• [Предоставленный отрывок]:
******************************

Итог этой дискуссии, как и всех дискуссий о стилях и вкусах, в том, что писательский выбор стиля не велик и не роскошен, поскольку наши читатели так несовершенны. Аудитория вынуждает нас быть внимательными и терпеливыми учителями, всегда готовыми упрощать и разъяснять – хотя мы с радостью взмыли бы над толпой и разразились бы соловьиными трелями.
Это была плохая новость. Хорошая состоит в том, что американское государство основано на единственной в своем роде Конституции, которая позволяет нам писать что угодно и не бояться наказания. Так что самый ключевой аспект нашей стилистики, а именно выбор темы для творчества, неисчерпаем.
Кроме того, у нас общество всеобщего равенства, и вы не обязаны писать, как аристократы с классическим образованием – если, конечно, вы не являетесь аристократом с классическим образованием.
Что же касается дискуссии о литературной стилистике в более узком смысле, я рекомендую вам книгу «Элементы стиля» Уильяма Странка-младшего и Э. Б. Уайта. В ней вы найдете множество правил, например: «Группа причастия в начале выражения должна относиться к грамматическому подлежащему». Э. Б. Уайт, бесспорно, является одним из значительнейших литературных стилистов нашей страны.
Но, замечу я, никого бы не заинтересовали замечательные способности мистера Уайта к выражению своих мыслей, если бы не великолепные мысли, которые он выражал.
АВТОИНТЕРВЬЮ (ИНТЕРВЬЮ С САМИМ СОБОЙ)
Это интервью, данное самому себе, появилось в журнале «Пэрис ревю» № 69 от 1977 года. Здесь оно напечатано с разрешения издательства «Викинг пресс», которое владеет правами на все интервью, опубликованные в этом журнале.
Слова, которые произносит писатель, если эти слова не были первоначально положены на бумагу, редко совпадают с тем, что писатель хотел сказать. Писателям вообще не везет с устной речью, в основном потому, что профессия приучает их годами сидеть над листом бумаги и раздумывать, что нужно сказать дальше и как это лучше сделать. Интервьюеры предлагают ускорить этот процесс: сделать писателю трепанацию черепа и пошарить в его мозгу в поисках неиспользованных идей, которые, возможно, в противном случае никогда бы не увидели света. Этот жестокий метод не явил миру еще ни одной стоящей идеи, однако авторов по-прежнему продолжают трепанировать.
Я отказываю всем, кто желает отпилить верх моего черепа. Единственный способ выудить нечто из писательского мозга – оставить его в покое, пока он не созреет для того, чтобы записать это нечто.

******************************

• [Исходный материал]:
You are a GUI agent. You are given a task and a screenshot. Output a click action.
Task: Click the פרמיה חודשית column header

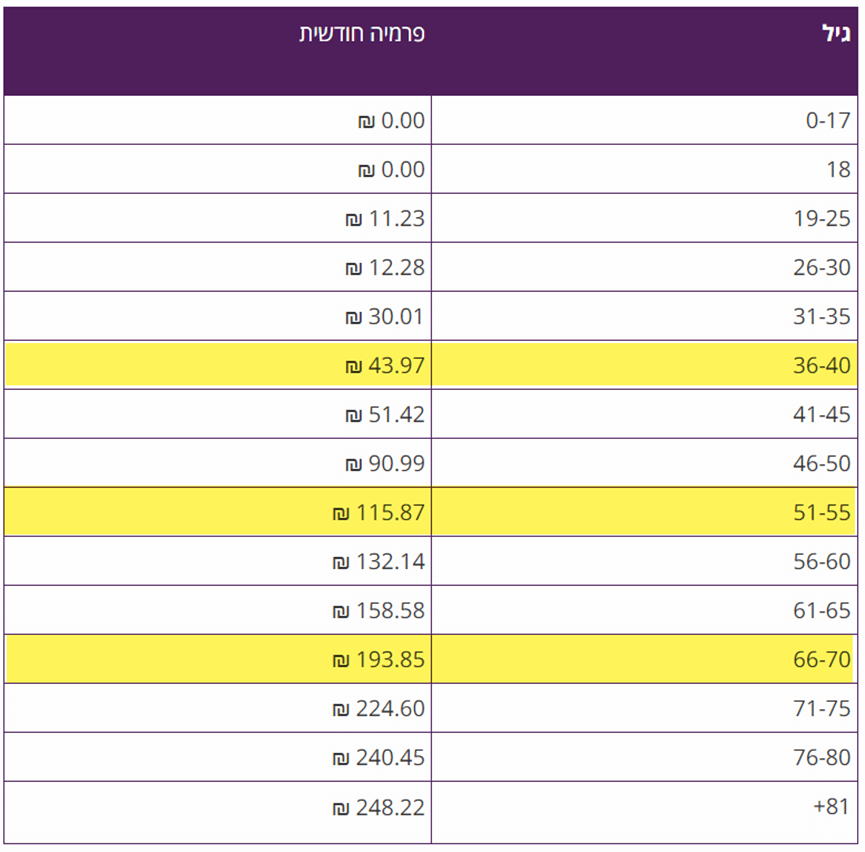(362, 34)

******************************

• [Задания]:
**a.** Кратко перескажите абзац отрывка, начинающийся словами «Слова, которые произносит писатель». Сохраните его основные факты.
**b.** Перечислите все названия книг, журналов и издательств, которые упомянуты в отрывке.
**c.** Допишите отрывок о писателях и интервью, начав сразу после его последнего предложения.

• [Ответы по заданиям]:
**a.** Если писатель говорит вслух то, что не записал заранее, его слова редко совпадают с задуманным. Устная речь писателям обычно не дается, потому что профессия годами приучает их обдумывать над бумагой, что и как сказать дальше. Интервьюеры предлагают ускорить этот процесс: сделать писателю трепанацию черепа и поискать в его мозгу неиспользованные идеи. Этот жестокий метод еще не дал миру ни одной стоящей идеи, но авторов по-прежнему продолжают трепанировать.

**b.**
- «Элементы стиля»
- «Пэрис ревю»
- «Викинг пресс»

**c.**
Данное интервью полностью письменное. Ни слова из него не было произнесено вслух. Сопроводительный текст (курсивом) написан не мной, а «Пэрис ревю»:
Вступление к первому из представленных интервью (данном в Уэст-Барнстейбл, штат Массачусетс, когда Воннегуту было 44 года) гласит: Он ветеран и отец семейства, широкий, подвижный, уверенный в себе. Он сидит в кресле, одетый в потертую твидовую куртку, серые фланелевые брюки и синюю рубашку. Он сутулится, держит руки в карманах. Пересыпает интервью канонадой кашля и чихания, последствий осенних холодов и давнишнего пристрастия к сигаретам. Говорит гулким баритоном, в характерной для жителя Среднего Запада манере. Время от времени он широко улыбается, это улыбка человека, который видел и запомнил почти все: Великую депрессию, войну, близость неминуемой смерти, идиотизм корпоративного пиара, шестерых детей, финансовые проблемы, запоздалое признание.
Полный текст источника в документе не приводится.